Implication of reducing multi-stage to single-stage

Defining acts as functions from states to consequences, reduction of many multi-stage actions to a single action follows naturally, bringing up a surprising implication for research planning though:
...the great majority of experimentalists...suppose that the function of statistics and of statisticians is to decide what conclusions to draw from data gathered in an experiment or other observational program...
...but statisticians hold it to be lacking in foresight to gather data without a view to the method of analysis to be employed...they hold that the design and analysis of an experiment should be decided upon as an articulated whole...
The author then went on to propose the main theme of the discussion as the 'Look before you leap' type, as is opposite to 'You can cross that bridge when you come to it'. I wonder whether the precautionary principle amounts to 'Look and be cautious before you leap' or 'You can cross that bridge when you come to it but be cautious'. The latter would seem more widely applied.

Savage on Schlaifer

(preface to Dover edition)...the (personalistic) movement itself has other sources apart from those from which this book itself was drawn ...one with great impact on practical statistics and scientific management is a book by Robert Schlaifer...his ideas were developed wholly independently of the present book, and indeed of other personalistic literature...they are in full harmony with the ideas in this book but are more down to earth and less spellbound by tradtions...

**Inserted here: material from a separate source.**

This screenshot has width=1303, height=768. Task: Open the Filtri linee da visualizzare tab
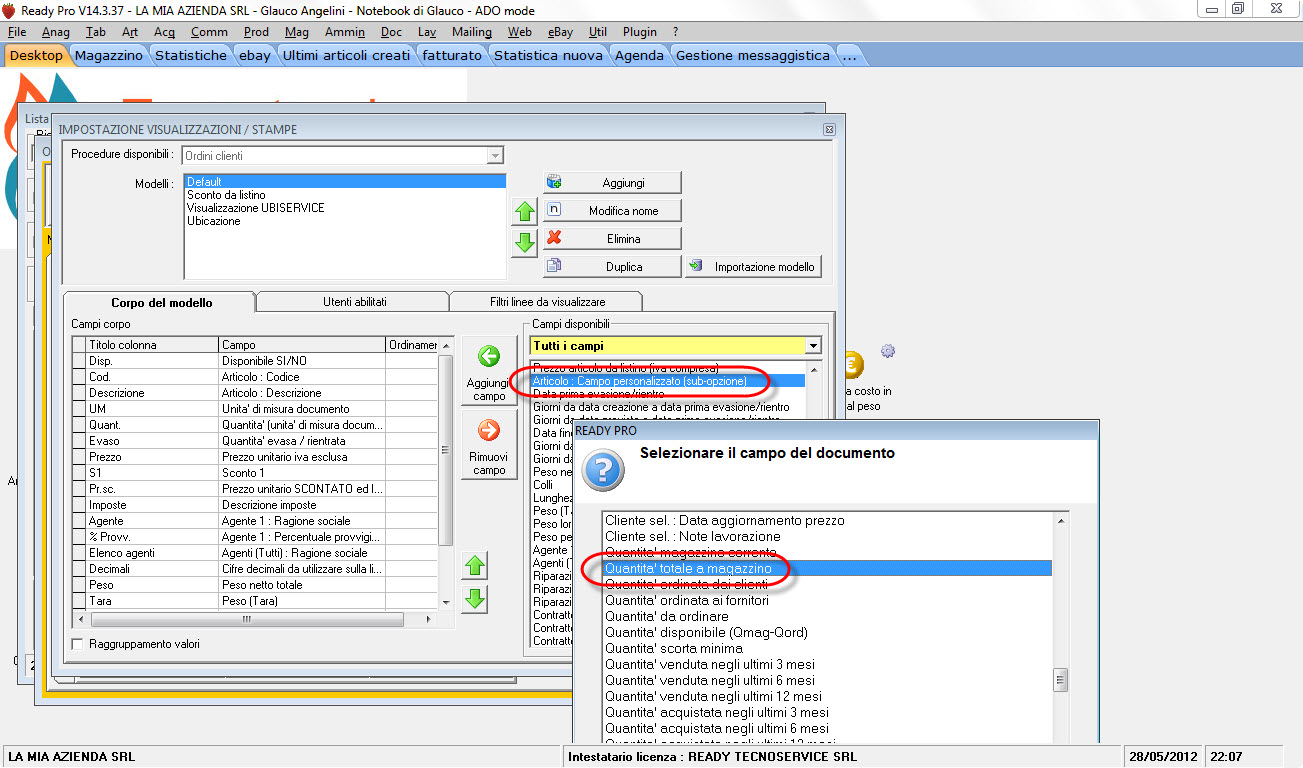(546, 301)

The honorably working Bourgeois

Many essays start by quoting dictionaries and definitions, but few can be much more revealing than the dictionaries and encyclopedia themselves, as is the one done by McCloskey in Chapter 2 to start talking about the Bourgeoisie, plural of a Bourgeois whose female partner would be a Bourgeoise, not to be distinguished in spoken language from its plural form Bourgeoises, who all share ancestry with the German Bürger and Bürgerinnen, the hard-working "towns-man-ly" people, what McCloskey tries to portray as a virtuous class.

One thing peculiar about her portrait is the inauthenticity and the lack of creativity of the Bourgeois class, whose greatest drives for hard work are freedom and the ability to imitate, rather than any pure profit maximization with resolution nor logic. I wonder what economics would be like if such a homo socius becomes the protagonist.

Sufficiency of self-interest in cooperation

The author argues that self-interested m-Cooperate strategy is unstable and easily afflicted by chance events of for example one m-Cooperator turning to Defect. Why couldn't the strategies also adapt to become stochastic and tolerant to chance events? The author admits himself that this doesn't exclude the possible existence of strategies immune to chance events. Nevertheless, such partial results are commonly used as arguments for inefficiency of self-interest and for the necessity of exogenous factors such as institutions. 

The other argument using implausibility of self-interested cooperation in large groups instead of in a dyadic setting is also debatable. Individuals in large groups are not isolated from each other. There is the social network structure connecting group members and graph theory has shown that it is possible to connect most individuals in the world with one another within a very small number of links (social networks theory, 6 degrees of separation). This makes reciprocal actions not unlikely, and reciprocal altruism not unlikely, if the individuals realize this connectivity.